L’intérieur était plus plaisant qu’elle n’aurait cru. Le plancher était jonché de genévrier haché. Un parfum frais de résine et d’aiguilles de pin y régnait. Les rayons du soleil, qui se glissaient par des lucarnes et les fentes des murs, formaient des bandes lumineuses à travers la pièce. Yofrid y semblait attendue : des rameaux verts étaient enfoncés dans les fentes des murs, et sur l’âtre était placé un sapin fraîchement coupé. Toenne n’y avait point transporté son ancien mobilier. Il n’y avait qu’une table neuve et un banc sur lequel était jetée une peau d’élan.

Dès que Yofrid eut franchi le seuil, elle se sentit enveloppée par le charme et la gaîté d’un foyer. Elle eut du mal à s’y arracher. Or, Yofrid avait travaillé avec beaucoup d’ardeur pour se faire un trousseau. Ses mains industrieuses avaient tissé des tapisseries afin d’orner sa maison future, si jamais elle en avait une. Elle eût été contente d’en voir l’effet sur ces murs neufs.

Rapidement elle rentra chez elle, prit ses tapisseries, revint, et se mit à suspendre les tissus bariolés au bord du toit. Elle avait laissé la porte toute grande ouverte, de façon que le rouge soleil du soir l’éclairât, elle et son travail. Elle allait et venait, empressée, alerte, fredonnant une chanson. Elle était satisfaite au fond du cœur. La pièce devenait très belle. Les roses et les étoiles tissées brillaient d’un éclat extraordinaire.

Tout en travaillant elle surveillait la lande et les tumuli, car il lui semblait que cette fois encore Toenne devait se moquer d’elle et rire caché derrière le tombeau du roi Atle. Le tumulus royal s’élevait en face de la porte, et le soleil se couchait derrière. Il attirait ses yeux. Elle avait l’impression que quelqu’un y était assis et la regardait.

Au moment où le soleil était descendu si bas que seuls quelques derniers rayons d’un rouge de sang auréolaient le vieux monceau de pierres, elle vit qui la regardait. Le tumulus n’était plus un tumulus : c’était un vieux guerrier géant tout gris et ridé. Il était assis et la contemplait. Autour de sa tête les rayons du soleil formaient une couronne, et son manteau rouge était si ample qu’il couvrait la lande entière. Sa tête était grosse et lourde, son visage couleur de roc. Ses vêtements et ses armes avaient aussi la teinte du granit et imitaient si bien les reflets de la pierre et les végétations du lichen, qu’il fallait y regarder à deux fois pour distinguer le vieux guerrier. C’est comme certaines chenilles qui ressemblent aux tiges où elles se posent, et devant lesquelles on passerait et on repasserait avant de s’apercevoir que l’on prenait pour du bois un corps d’animal.

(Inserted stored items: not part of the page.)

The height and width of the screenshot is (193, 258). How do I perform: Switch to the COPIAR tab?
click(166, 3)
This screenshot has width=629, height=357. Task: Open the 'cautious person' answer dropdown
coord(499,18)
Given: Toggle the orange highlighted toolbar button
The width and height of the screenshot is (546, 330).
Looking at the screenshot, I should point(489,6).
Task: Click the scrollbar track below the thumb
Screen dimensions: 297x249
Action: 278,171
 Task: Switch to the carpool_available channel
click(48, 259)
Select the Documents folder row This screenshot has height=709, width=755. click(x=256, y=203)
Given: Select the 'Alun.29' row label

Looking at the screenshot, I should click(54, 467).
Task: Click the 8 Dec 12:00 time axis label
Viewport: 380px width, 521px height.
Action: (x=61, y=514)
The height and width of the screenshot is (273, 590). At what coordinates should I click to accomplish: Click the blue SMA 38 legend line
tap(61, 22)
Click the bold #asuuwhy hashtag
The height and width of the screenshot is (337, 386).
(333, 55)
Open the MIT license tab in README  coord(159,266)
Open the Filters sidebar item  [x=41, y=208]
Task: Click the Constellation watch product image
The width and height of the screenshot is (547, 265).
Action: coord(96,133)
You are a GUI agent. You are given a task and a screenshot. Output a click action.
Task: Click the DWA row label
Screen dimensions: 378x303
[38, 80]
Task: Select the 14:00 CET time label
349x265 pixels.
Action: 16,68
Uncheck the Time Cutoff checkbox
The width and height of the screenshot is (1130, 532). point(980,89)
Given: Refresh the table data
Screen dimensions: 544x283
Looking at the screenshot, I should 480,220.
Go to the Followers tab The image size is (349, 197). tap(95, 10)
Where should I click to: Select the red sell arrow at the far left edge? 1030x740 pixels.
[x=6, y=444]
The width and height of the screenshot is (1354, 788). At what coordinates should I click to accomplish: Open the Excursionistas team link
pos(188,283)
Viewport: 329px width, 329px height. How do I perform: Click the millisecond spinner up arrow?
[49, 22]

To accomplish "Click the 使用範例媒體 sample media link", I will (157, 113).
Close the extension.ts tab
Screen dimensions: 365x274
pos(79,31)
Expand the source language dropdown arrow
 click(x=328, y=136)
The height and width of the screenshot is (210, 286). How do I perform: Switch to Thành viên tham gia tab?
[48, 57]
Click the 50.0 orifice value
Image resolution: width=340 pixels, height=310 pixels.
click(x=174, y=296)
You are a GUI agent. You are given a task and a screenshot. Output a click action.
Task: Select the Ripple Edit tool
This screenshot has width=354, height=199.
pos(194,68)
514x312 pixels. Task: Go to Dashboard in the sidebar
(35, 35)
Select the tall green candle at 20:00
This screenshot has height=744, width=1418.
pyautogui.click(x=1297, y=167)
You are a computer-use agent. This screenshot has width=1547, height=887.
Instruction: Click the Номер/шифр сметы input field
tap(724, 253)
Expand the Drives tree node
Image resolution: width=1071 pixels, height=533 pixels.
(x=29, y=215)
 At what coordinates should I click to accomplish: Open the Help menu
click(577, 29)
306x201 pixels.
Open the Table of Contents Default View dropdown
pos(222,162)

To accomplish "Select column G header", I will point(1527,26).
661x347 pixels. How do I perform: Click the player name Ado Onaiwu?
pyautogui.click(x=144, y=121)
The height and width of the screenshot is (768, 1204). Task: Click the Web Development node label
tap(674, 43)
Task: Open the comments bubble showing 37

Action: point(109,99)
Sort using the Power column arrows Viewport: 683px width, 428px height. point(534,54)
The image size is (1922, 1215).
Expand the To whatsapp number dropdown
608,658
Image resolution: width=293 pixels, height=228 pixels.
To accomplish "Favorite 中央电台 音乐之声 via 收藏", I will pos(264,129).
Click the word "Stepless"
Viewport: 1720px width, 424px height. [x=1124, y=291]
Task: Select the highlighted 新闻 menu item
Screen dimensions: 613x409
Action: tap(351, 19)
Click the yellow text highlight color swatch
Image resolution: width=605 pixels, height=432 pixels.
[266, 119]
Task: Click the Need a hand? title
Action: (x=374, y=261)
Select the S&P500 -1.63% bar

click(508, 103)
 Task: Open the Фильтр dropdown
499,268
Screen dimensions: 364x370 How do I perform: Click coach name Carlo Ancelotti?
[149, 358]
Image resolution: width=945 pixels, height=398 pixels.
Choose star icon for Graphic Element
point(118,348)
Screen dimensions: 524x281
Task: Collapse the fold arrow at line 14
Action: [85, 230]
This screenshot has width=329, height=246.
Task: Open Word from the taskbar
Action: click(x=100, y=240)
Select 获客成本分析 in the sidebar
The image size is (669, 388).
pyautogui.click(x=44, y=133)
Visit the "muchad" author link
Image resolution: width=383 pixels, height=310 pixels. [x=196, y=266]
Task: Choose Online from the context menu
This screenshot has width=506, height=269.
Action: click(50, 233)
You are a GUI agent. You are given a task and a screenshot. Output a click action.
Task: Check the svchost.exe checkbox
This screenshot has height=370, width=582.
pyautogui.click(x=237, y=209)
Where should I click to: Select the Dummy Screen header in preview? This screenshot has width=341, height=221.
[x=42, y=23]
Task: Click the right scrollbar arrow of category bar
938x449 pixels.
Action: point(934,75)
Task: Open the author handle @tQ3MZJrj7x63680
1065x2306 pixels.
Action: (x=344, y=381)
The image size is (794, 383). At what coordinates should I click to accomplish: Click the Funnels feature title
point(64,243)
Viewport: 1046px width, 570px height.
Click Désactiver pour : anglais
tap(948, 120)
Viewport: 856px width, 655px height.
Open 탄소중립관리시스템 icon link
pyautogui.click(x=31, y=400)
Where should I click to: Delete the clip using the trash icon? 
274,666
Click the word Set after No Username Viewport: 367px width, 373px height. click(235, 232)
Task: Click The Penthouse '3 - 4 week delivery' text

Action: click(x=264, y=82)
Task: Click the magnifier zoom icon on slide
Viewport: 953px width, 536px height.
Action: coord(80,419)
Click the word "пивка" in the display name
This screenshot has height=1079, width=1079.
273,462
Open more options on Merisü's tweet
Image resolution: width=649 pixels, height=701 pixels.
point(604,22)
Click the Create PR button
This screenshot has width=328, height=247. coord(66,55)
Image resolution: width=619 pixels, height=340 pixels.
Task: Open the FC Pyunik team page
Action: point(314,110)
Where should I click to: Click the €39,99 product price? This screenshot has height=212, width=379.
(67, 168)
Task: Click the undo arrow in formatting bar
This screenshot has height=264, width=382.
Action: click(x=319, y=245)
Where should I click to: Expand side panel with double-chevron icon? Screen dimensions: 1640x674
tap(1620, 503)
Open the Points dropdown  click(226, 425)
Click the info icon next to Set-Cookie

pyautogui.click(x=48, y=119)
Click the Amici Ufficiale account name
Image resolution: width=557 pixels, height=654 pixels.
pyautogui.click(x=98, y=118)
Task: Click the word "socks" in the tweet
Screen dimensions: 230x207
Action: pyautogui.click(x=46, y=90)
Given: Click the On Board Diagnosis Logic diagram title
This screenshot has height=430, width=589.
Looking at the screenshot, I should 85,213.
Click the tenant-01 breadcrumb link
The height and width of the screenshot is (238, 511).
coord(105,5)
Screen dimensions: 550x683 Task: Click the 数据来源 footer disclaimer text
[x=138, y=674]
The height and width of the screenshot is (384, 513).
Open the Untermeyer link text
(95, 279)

Mais Yofrid ne s’y trompait plus. C’était bien le vieux roi Atle lui-même. Elle alla à la porte et le regarda en face, la main au-dessus des yeux. Il avait de petits yeux bridés sous son front haut et courbé, un nez long et une barbe drue. Et il vivait, cet homme de pierre. Il souriait et clignait de l’œil vers elle. Elle eut peur. Ce qui l’effrayait le plus, c’étaient ses gros bras musculeux et ses mains velues. Plus elle le regardait, plus le sourire de sa bouche s’élargissait, et enfin il leva un de ses bras pesants pour l’appeler. Alors Yofrid s’enfuit et se sauva chez elle.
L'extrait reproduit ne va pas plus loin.